The UN also condemned Zohrevand’s execution, saying that “available information indicates that his trial lacked the basic requirements for due process under international human rights law” and that it was “troubled” by reports that Zohrevand’s parents were arrested following his execution.
The Iranian government has not responded to a request asking it to confirm the numbers of executions it has carried out since 7 October and it does not publish official statistics on how many people are put to death in the country.
In October, the UN condemned the Iranian regime for carrying out executions at an “alarming rate”. It said, according to its data, at least 419 people were put to death between January and July this year, which constitutes a 30% increase compared with the same time period in 2022.
But Iranian human rights groups now say that the surge of executions over the past two months has pushed the total number of death sentences carried out by the regime since the beginning of 2023 to more than 700. Civil rights activists inside the country say the executions come at a time of sustained and brutal repression by the Iranian authorities determined to re-establish their authority after months of protests and unrest.

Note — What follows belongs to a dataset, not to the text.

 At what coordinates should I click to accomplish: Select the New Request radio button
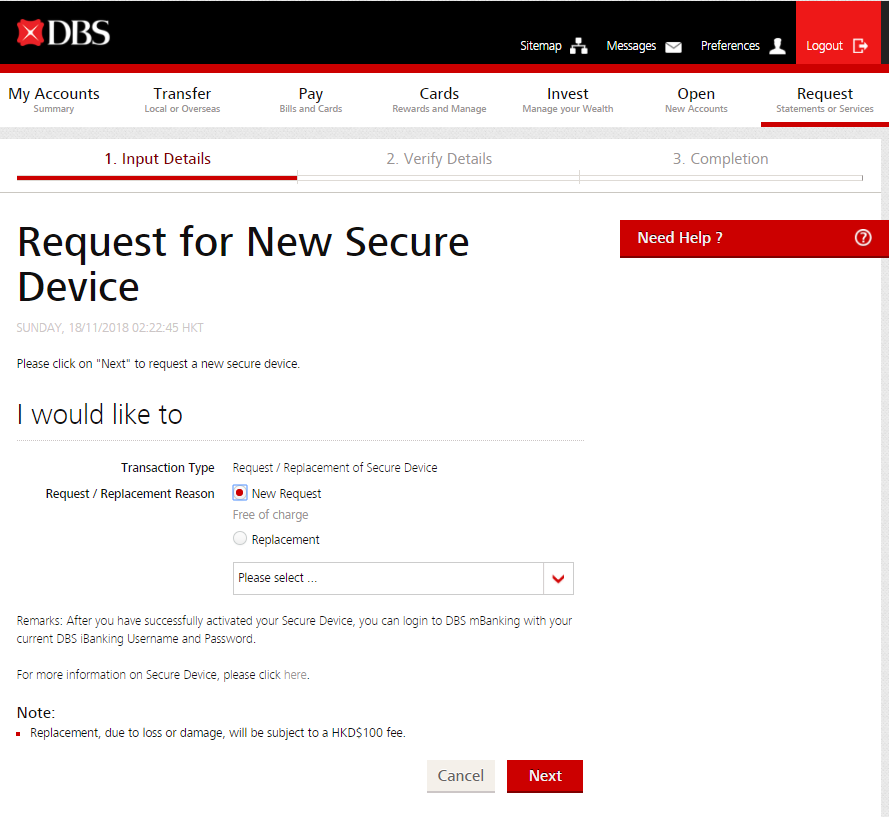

“We face increasing restrictions due to the dozens of morality police on the streets, and we face harassment or arrests if we even share the news of executions or killings on social media. They are using the silence of the international community to avenge our calls for freedom,” said one political activist inside Iran, who said they have already been detained multiple times.
The regime has faced allegations that it is carrying out death sentences in secret, without informing family members and without giving those facing execution access to legal representation.
The family of 27-year-old Hossein Ali Dil Baluch, who was handed the death penalty for drug offences, say he had reportedly had his sentence reduced due to lack of evidence before he was suddenly executed in secret at Birjand central prison on 19 October. His family say they were not told in advance and did not have the chance to see him before he died.
“In the majority of these cases, at least 95%, the defendants lacked legal representation and didn’t have a lawyer to support them,” said Moein Khazaeli, a human rights lawyer at Dadban, a centre for counselling and legal education of activists.
“In most of the cases in the hands of the revolutionary court, the defendants didn’t even have access to the case files and didn’t even know what the accusations were.”
Activists and protesters who spoke to the Observer said the repression of those critical of the regime and those belonging to minority groups also continues to rise in Sistan-Baluchistan, Kurdish regions and among the Baha’i community.
Since the beginning of October, 38 Baha’i citizens have been collectively sentenced to more than 133 years of imprisonment by judicial authorities, according to human rights groups. The Baha’i community constitutes Iran’s largest non-Muslim minority and has been subjected to mass arrests, abductions and long-term imprisonment.
Human rights activists also say that in recent weeks the regime has been carrying out executions of prisoners who have been detained for years, sometimes decades, as their cases move through the judicial system.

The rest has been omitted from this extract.